STATED TASK » Convert the records on the lines from the one containing "Image resolution: width=1440" through the one containing "pos(1308,57)", both included, into a JSON list of strings with one string per line. Leave out any blank lines.

Collected data »

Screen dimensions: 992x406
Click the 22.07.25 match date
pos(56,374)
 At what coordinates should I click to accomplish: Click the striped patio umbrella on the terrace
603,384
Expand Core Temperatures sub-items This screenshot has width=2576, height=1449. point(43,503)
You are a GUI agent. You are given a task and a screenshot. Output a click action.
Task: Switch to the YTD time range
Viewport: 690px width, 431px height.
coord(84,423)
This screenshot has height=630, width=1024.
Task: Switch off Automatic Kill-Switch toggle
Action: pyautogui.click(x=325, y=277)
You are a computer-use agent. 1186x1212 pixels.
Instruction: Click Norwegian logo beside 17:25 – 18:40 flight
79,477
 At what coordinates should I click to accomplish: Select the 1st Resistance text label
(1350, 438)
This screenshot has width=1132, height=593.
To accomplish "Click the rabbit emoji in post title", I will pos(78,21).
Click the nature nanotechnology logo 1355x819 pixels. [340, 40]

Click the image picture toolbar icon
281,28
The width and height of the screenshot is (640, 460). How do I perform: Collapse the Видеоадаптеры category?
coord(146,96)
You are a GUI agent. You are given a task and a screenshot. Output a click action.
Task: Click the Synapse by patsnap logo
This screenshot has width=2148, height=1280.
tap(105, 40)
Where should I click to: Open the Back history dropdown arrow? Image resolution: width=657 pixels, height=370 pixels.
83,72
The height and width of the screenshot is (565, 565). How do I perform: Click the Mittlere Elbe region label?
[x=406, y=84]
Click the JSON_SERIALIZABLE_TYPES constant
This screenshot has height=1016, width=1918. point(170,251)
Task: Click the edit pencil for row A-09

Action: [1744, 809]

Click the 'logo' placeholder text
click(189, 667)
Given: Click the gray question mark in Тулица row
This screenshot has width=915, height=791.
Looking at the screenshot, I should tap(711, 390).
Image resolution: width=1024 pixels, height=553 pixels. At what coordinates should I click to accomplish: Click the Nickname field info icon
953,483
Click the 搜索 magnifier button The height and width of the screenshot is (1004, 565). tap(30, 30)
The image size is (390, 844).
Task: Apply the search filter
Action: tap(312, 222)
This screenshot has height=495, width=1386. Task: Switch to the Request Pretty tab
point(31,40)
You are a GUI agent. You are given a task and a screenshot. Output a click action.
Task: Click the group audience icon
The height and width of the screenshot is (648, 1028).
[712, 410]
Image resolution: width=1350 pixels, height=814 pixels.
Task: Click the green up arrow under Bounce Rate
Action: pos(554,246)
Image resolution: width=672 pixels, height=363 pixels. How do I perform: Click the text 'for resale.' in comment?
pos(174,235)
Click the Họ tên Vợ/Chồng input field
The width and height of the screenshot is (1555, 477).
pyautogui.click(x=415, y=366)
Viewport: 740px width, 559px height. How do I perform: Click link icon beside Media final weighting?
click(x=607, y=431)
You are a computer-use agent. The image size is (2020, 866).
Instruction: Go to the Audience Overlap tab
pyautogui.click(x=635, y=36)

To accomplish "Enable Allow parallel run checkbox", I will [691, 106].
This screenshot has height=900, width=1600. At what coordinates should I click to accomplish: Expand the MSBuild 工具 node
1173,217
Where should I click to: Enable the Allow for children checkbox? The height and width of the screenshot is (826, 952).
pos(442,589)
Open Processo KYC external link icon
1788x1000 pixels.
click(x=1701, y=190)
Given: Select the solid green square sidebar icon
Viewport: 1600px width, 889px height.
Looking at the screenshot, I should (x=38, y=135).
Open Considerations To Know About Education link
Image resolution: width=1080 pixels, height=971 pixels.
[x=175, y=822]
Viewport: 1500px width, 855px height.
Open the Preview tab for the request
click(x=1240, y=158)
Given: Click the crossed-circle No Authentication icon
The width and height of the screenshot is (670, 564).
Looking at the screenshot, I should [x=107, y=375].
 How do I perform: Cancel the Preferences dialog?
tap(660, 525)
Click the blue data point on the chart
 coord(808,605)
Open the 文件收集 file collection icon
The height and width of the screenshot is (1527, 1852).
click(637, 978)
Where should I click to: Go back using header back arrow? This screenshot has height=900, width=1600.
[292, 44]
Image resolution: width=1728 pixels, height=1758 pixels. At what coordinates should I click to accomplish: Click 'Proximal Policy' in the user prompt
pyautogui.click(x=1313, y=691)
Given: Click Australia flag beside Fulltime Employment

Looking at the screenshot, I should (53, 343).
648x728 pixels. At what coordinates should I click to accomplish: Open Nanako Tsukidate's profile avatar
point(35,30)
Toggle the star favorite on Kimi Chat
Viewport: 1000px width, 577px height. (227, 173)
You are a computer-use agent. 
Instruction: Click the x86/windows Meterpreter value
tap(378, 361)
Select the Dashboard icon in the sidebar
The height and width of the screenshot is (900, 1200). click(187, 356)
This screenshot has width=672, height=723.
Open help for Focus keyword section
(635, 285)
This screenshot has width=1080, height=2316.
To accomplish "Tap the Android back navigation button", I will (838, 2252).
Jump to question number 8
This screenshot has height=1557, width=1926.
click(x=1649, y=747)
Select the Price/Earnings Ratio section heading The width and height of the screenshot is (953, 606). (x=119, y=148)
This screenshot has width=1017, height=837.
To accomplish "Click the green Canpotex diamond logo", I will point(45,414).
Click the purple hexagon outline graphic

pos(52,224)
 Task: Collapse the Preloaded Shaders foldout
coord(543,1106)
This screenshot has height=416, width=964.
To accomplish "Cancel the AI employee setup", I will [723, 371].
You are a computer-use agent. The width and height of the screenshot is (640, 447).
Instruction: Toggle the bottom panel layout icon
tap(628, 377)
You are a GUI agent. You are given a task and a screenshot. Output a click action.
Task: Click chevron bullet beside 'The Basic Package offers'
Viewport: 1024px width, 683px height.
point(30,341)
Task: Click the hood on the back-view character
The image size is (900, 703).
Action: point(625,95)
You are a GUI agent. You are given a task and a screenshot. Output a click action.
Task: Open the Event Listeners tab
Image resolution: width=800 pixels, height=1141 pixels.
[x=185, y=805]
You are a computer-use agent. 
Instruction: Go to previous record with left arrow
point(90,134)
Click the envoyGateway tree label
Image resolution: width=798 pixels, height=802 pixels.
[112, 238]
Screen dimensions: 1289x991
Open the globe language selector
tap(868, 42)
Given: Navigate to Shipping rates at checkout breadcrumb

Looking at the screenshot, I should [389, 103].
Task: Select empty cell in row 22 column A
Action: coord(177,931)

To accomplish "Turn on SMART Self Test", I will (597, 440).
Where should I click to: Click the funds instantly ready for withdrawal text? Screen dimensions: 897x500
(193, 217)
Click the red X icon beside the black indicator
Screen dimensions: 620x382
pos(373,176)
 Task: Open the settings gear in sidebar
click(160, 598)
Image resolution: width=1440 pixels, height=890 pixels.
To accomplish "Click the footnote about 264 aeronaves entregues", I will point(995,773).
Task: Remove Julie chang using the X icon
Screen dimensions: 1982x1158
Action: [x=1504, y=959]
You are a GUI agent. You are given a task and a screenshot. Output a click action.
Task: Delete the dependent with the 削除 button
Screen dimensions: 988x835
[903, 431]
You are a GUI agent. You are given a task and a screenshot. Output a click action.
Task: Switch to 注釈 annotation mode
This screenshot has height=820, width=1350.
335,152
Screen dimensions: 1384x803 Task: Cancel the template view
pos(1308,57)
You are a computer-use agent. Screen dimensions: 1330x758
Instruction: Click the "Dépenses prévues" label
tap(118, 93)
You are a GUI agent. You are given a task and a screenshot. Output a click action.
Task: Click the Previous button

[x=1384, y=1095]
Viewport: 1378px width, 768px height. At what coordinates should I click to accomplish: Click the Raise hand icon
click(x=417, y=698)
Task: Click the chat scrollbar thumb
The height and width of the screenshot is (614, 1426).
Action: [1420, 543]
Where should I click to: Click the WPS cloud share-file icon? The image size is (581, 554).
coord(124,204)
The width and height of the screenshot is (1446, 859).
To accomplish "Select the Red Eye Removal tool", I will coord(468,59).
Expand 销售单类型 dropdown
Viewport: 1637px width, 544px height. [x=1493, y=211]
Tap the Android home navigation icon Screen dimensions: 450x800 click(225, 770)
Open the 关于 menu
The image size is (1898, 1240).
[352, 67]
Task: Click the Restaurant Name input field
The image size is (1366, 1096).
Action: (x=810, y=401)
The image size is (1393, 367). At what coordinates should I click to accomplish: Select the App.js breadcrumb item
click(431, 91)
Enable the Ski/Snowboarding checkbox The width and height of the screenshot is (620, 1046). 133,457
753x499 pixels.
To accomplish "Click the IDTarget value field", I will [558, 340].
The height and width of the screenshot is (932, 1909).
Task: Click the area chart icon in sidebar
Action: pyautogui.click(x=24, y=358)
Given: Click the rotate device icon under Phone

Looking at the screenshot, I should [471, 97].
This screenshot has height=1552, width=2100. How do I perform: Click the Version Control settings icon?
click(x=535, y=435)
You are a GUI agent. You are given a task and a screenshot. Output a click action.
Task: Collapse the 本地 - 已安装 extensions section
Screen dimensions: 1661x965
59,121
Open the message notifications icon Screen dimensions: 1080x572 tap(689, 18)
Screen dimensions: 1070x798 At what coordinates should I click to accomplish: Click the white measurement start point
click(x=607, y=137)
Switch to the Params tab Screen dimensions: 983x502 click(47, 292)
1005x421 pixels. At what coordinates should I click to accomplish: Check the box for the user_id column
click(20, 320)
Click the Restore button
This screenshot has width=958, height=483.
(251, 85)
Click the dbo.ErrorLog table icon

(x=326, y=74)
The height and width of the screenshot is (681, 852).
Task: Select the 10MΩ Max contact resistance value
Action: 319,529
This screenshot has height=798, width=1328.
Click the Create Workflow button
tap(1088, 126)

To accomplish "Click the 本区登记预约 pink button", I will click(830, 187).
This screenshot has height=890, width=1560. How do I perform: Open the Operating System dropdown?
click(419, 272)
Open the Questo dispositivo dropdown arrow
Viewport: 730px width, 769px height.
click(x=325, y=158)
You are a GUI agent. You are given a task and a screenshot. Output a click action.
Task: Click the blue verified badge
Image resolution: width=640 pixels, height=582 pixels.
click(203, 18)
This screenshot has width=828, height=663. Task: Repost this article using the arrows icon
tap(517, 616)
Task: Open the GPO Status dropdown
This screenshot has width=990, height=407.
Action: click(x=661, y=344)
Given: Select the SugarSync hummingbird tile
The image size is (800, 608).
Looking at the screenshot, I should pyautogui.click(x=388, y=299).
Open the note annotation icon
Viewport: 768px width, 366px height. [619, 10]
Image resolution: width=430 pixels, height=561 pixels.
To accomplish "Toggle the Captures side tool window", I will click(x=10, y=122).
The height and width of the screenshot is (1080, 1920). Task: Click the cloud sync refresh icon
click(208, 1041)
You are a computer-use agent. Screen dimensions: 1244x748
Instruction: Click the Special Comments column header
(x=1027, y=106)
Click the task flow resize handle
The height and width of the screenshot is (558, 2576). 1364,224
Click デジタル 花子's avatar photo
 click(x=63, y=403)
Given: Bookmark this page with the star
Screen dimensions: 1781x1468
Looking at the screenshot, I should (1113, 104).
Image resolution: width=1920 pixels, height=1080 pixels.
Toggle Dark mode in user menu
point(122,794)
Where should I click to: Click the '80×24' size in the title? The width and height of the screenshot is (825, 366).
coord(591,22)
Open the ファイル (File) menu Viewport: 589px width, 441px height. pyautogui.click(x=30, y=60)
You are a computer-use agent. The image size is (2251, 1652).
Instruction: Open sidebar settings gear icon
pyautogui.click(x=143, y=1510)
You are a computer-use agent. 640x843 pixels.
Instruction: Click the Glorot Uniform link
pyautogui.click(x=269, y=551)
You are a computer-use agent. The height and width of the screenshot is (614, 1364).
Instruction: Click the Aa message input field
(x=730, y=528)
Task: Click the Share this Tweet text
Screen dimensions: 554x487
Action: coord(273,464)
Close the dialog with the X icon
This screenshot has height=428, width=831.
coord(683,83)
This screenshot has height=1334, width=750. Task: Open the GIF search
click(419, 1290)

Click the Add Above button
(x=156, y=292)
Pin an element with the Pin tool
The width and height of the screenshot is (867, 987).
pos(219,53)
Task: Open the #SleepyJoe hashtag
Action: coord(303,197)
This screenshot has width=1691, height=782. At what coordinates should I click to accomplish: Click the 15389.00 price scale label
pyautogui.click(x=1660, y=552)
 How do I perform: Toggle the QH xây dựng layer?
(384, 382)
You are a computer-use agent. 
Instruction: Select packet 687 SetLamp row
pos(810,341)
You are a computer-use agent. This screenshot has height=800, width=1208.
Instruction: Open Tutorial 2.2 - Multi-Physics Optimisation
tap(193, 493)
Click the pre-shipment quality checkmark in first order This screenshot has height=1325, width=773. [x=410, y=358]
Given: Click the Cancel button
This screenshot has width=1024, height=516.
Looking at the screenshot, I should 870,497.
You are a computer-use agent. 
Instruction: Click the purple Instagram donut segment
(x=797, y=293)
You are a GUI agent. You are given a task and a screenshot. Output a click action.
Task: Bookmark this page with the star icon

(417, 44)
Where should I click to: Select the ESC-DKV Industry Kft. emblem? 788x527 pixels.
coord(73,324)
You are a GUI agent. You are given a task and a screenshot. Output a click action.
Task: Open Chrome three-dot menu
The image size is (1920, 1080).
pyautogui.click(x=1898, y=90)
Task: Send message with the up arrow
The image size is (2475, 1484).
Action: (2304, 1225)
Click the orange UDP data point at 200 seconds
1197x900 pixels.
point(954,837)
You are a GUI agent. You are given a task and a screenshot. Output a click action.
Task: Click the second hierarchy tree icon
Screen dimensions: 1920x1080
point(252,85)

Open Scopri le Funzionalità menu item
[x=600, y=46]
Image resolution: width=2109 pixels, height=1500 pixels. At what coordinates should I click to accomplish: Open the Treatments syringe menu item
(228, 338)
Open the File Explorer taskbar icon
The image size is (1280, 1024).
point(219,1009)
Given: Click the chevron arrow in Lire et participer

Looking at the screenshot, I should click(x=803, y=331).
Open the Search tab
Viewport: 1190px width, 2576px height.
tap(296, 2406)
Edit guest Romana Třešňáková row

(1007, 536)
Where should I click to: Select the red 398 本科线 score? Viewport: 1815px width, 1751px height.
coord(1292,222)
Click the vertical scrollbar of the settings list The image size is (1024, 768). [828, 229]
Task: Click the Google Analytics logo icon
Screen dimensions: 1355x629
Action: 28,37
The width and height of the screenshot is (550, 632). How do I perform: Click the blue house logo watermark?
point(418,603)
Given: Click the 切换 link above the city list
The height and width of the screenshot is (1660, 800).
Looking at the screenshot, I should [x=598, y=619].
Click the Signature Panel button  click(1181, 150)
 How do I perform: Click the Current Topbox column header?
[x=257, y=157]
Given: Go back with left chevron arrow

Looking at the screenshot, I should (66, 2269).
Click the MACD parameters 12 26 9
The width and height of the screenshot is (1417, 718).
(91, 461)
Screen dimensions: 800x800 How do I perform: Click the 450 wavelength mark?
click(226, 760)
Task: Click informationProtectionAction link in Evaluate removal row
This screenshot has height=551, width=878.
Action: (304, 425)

EXERCISE ANSWER »
[
  "Image resolution: width=1440 pixels, height=890 pixels.",
  "To accomplish \"Click the footnote about 264 aeronaves entregues\", I will point(995,773).",
  "Task: Remove Julie chang using the X icon",
  "Screen dimensions: 1982x1158",
  "Action: [x=1504, y=959]",
  "You are a GUI agent. You are given a task and a screenshot. Output a click action.",
  "Task: Delete the dependent with the 削除 button",
  "Screen dimensions: 988x835",
  "[903, 431]",
  "You are a GUI agent. You are given a task and a screenshot. Output a click action.",
  "Task: Switch to 注釈 annotation mode",
  "This screenshot has height=820, width=1350.",
  "335,152",
  "Screen dimensions: 1384x803 Task: Cancel the template view",
  "pos(1308,57)"
]